Lago Agrio: Donziger Strikes Back


There’s a major development in the Lago Agrio case to report today. Steven Donziger has moved for leave to amend his answer to assert counterclaims against Chevron. Until now, Chevron has been almost entirely on the offensive in the US courts, making serious allegations of misconduct in Ecuador against Donziger and others, and in my view at least, Donziger and his clients have not helped themselves by failing to meet the substance of at least some of the allegations. But now Donziger seeks to turn the tables and accuse Chevron of wrongdoing in Ecuador.

The merit of Donziger’s proposed amended answer is that it provides a vehicle to tell his story about Chevron’s conduct during the Lago Agrio litigation rather than just responding to Chevron’s story. Donziger begins with a retelling of the history of the Lago Agrio case from the initial rounds in New York to the moment in 2009 when, according to Donziger, Chevron realized it “could not hope to prevail on the merits given all of the evidence in the record regarding Texaco’s misconduct and the resulting environmental harm.” Donziger says Chevron set out to

weave a false and misleading narrative of fraud, collusion and corruption in connection with the Lago Agrio Litigation, and then propagate this fraudulent narrative through a massive public relations, lobbying, and collateral litigation campaign, in hopes of persuading the recipients of its false and misleading representations that the Lago Agrio Litigation was simply a part of “a disturbing phenomenon” of “U.S.-based plaintiffs’ lawyers colluding with corrupt foreign courts to fabricate whopping civil judgments against American companies, and then using the bogus judgments to try to coerce a big settlement.”

And Chevron sought to make Donziger

the principal protagonist in its fraudulent narrative in hopes of persuading the world that Donziger “orchestrate[ed] corruption, with the goal of obtaining a fraudulent multi-billion dollar judgment against Chevron” and that he was “at the center of a decades-long $27.3 billion fraud[.]”

Then comes the bill of particulars.

  • Chevron made clandestine recordings of Judge Juan Nuñez and claimed that the video showed judicial corruption.

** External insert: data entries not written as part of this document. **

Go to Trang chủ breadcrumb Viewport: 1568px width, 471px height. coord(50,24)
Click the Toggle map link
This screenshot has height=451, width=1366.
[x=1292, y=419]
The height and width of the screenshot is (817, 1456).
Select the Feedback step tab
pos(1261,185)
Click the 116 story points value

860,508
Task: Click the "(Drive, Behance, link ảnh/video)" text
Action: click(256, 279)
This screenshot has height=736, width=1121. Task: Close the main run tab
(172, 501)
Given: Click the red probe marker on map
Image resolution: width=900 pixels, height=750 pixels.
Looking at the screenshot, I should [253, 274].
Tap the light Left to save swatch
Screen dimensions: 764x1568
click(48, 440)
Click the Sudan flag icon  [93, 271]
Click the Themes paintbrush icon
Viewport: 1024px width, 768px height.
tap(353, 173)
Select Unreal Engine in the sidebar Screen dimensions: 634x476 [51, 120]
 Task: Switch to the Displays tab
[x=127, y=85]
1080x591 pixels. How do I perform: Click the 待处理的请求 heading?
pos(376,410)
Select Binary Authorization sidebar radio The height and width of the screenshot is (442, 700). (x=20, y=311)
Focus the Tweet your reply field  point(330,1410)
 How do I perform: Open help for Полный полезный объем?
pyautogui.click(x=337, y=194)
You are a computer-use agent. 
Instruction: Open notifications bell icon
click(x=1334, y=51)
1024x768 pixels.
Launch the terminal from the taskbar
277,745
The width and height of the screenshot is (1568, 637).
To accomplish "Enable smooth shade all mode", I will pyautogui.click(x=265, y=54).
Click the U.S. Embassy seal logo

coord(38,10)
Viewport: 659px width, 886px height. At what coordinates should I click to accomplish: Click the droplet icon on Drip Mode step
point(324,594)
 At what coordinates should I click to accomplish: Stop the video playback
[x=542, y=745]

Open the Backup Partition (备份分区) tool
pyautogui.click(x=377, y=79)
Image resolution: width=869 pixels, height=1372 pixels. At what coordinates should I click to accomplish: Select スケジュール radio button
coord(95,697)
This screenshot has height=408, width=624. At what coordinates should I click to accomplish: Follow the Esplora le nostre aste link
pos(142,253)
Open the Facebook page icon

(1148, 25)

The video recording led to Judge Nuñez’s recusal. But in fact, the video did not show corruption at all—it was only Chevron’s misrepresentations about what had happened that led to the recusal. And Chevron, according to Donziger, lied about the two men, Borja and Hansen, who made the video of Judge Nuñez. In fact, he claims, they were paid Chevron agents.
  • Chevron misrepresented the facts of the environmental harm that resulted from Texaco’s operations in Ecuador. Donziger cites various press releases Chevron has published and then reprises some of the evidence of the environmental contamination from the Ecuadoran litigation.
  • Chevron misrepresented the testimony of the plaintiffs’ experts and the statements of one of the plaintiffs’ lawyers, Pablo Fajardo, on the Chevron website and elsewhere.
  • Chevron misrepresented the plaintiffs’ ex parte contacts with the supposedly independent court-appointed expert, Richard Cabrera.
  • Chevron misrepresented the Crude outtakes.
  • Chevron misrepresented the facts concerning the authorship of the Ecuadoran judgment. It alleged, falsely, that Donziger was involved in “ghostwriting” the judgment.

Donziger’s narrative is a good attempt to reverse the momentum of the fraud allegations in the litigation. I note, though, that the proposed counterclaim does not address all of the fraud allegations Chevron has made—I am thinking in particular of the allegation about the Calmbacher expert report, which Chevron (and Calmbacher himself) have called fraudulent.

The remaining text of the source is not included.